タイトルにある「情報リテラシー」の定義が2~3章で述べられ、世界的に使われているアメリカ図書館協会(ACRL)の「高等教育のための情報リテラシー能力基準」の定義に基づくとしています。そして、国際的には情報コンテンツへのアクセスを中心に情報リテラシーを捉えられている、一方日本ではIT機器操作スキル中心に捉えていることが具体例を示して解説されています。
リテラシーは読む行為と密接に関係するとして4~5章では、リテラシーが世界一の水準にあった江戸期まで遡って日本における学びや読書について述べられています。まず、武士の学びの場であった藩校と庶民の寺子屋での学び方が述べられています。ここでは、教授者が特定の書の講義をした後に、学習者が円座を組み順番にその書を音読する輪読、講義の内容に関して学習者同士が質問応答方式で理解を確認しあう会読と呼ばれる江戸時代の特徴的な学び方が紹介されています。さらに、身分も年齢も超えた相互集団的な学びであり、江戸期の教育が極めて自由奔放で効果的であったとも述べられています。

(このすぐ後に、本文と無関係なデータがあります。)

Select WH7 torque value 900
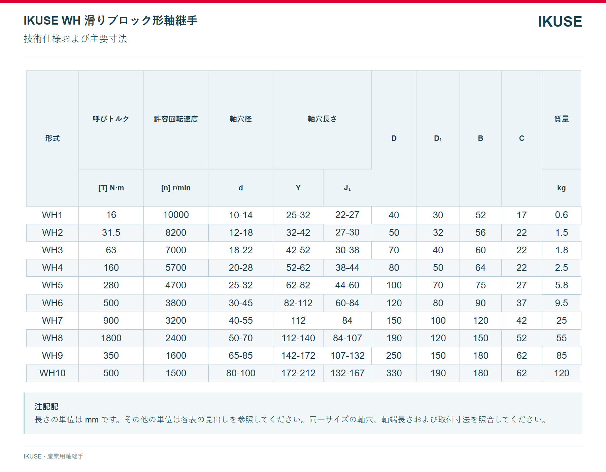 (111, 320)
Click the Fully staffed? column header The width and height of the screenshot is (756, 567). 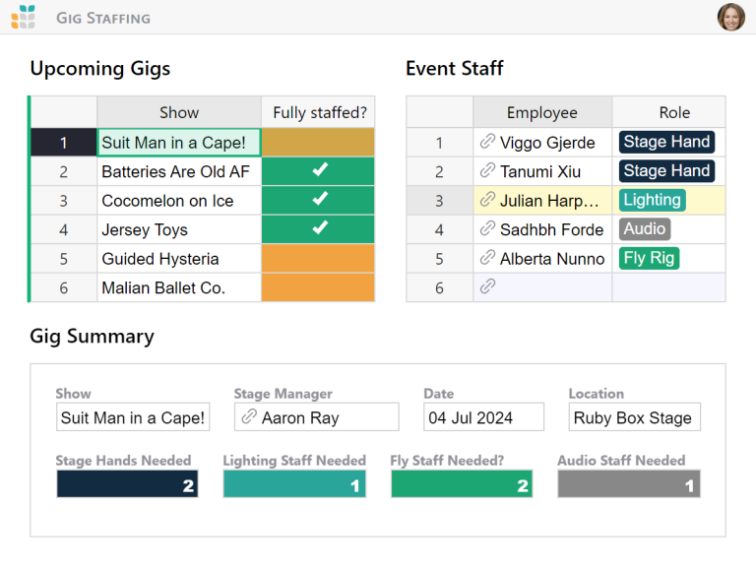click(318, 112)
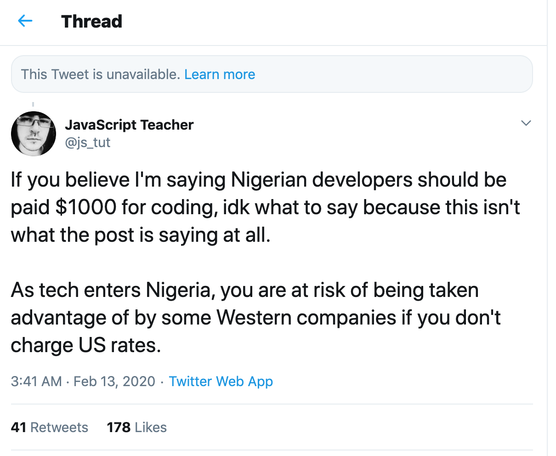The width and height of the screenshot is (556, 456).
Task: Follow the Learn more link
Action: [x=220, y=74]
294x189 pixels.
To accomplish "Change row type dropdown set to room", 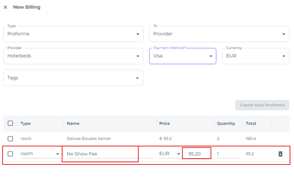I will [x=39, y=154].
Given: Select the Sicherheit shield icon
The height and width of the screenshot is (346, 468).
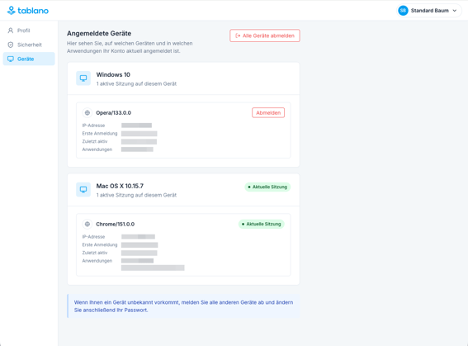Looking at the screenshot, I should click(x=11, y=45).
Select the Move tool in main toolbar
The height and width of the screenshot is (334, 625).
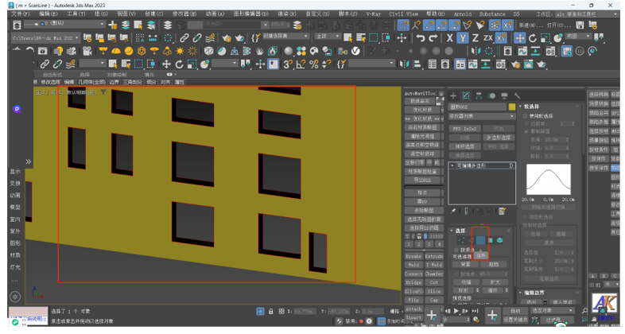coord(520,38)
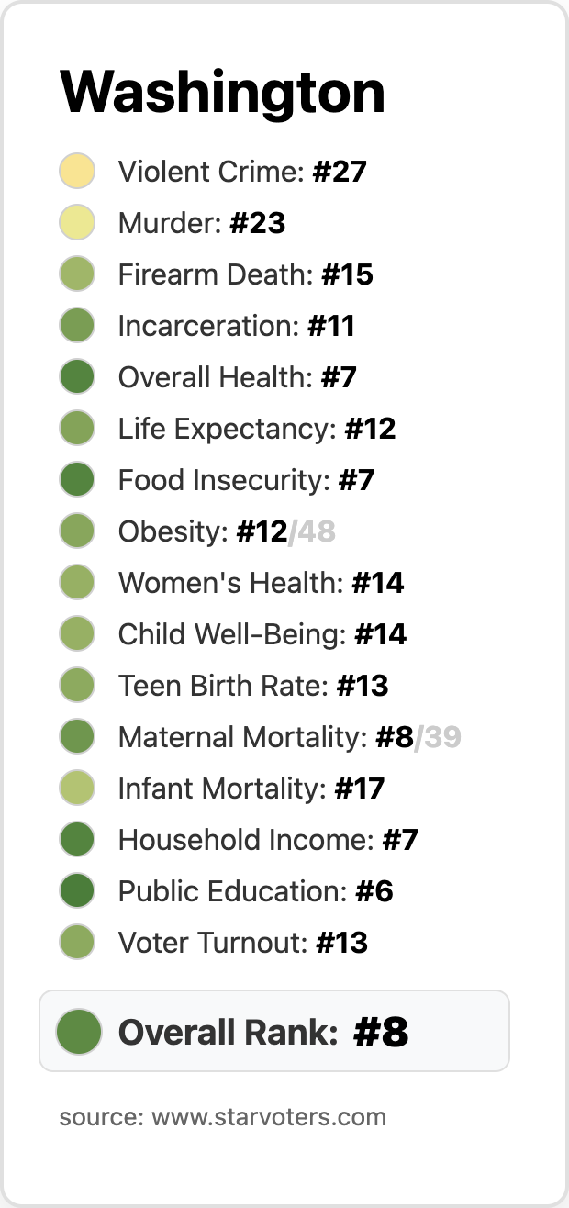Click the Overall Health green dot
The image size is (569, 1208).
[x=77, y=377]
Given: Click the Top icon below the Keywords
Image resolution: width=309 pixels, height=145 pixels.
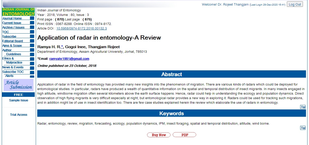Looking at the screenshot, I should [303, 128].
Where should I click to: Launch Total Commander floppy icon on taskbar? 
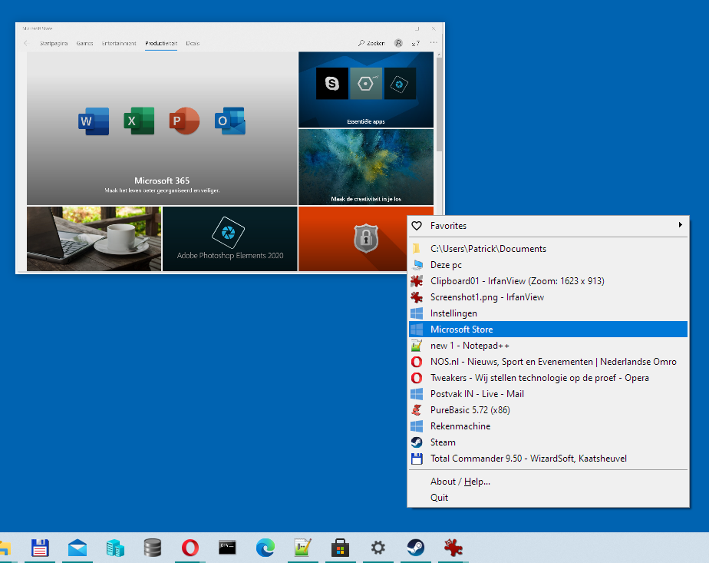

また、「江戸時代の学びは、書くことに依って読めるようになり、声に出して読み、さらにそれをもとに検討するところまで行うものであり、基本的にはオーラルな方法に基づいている。」と述べ、明治以降の学校教育では、音読は初等教育のみであり、やがて黙読に移ることを学習目標とするように対照的であるとしています。くわえて、貸本業,大名文庫など図書館が萌芽し始めていたことも示しています。
明治以降の図書館について第5章で述べられています。近代化が推し進められ、義務教育制度により特定の教科書に依った学びとなり、さらにリテラシーは高まったと述べられています。しかし、教育の目的や方法が限定され、情報コンテンツへのアクセスが著しく制限されたことに言及して、学校教育が優先され図書館の整備は蔑ろにされてきたことも示されています。
6~8章では、専門職としての図書館員の配置が現在でも十分でないこと、および教育制度改革の動きに関連付けて情報リテラシー教育を担う図書館の意義が主張されています。
全体として、情報リテラシーの認知プロセスは「事実→情報→理解→知識→知恵」であると述べ、この認知プロセスを学習者自身で鍛えなければ学びを深めることができないと述べられています。そのため、情報リテラシーを体得する必然性が示されています。併せて、図書館のハードとソフトの充実の重要性が述べられています。
ACRLの情報リテラシー概念の理解を手助けできる書と思います。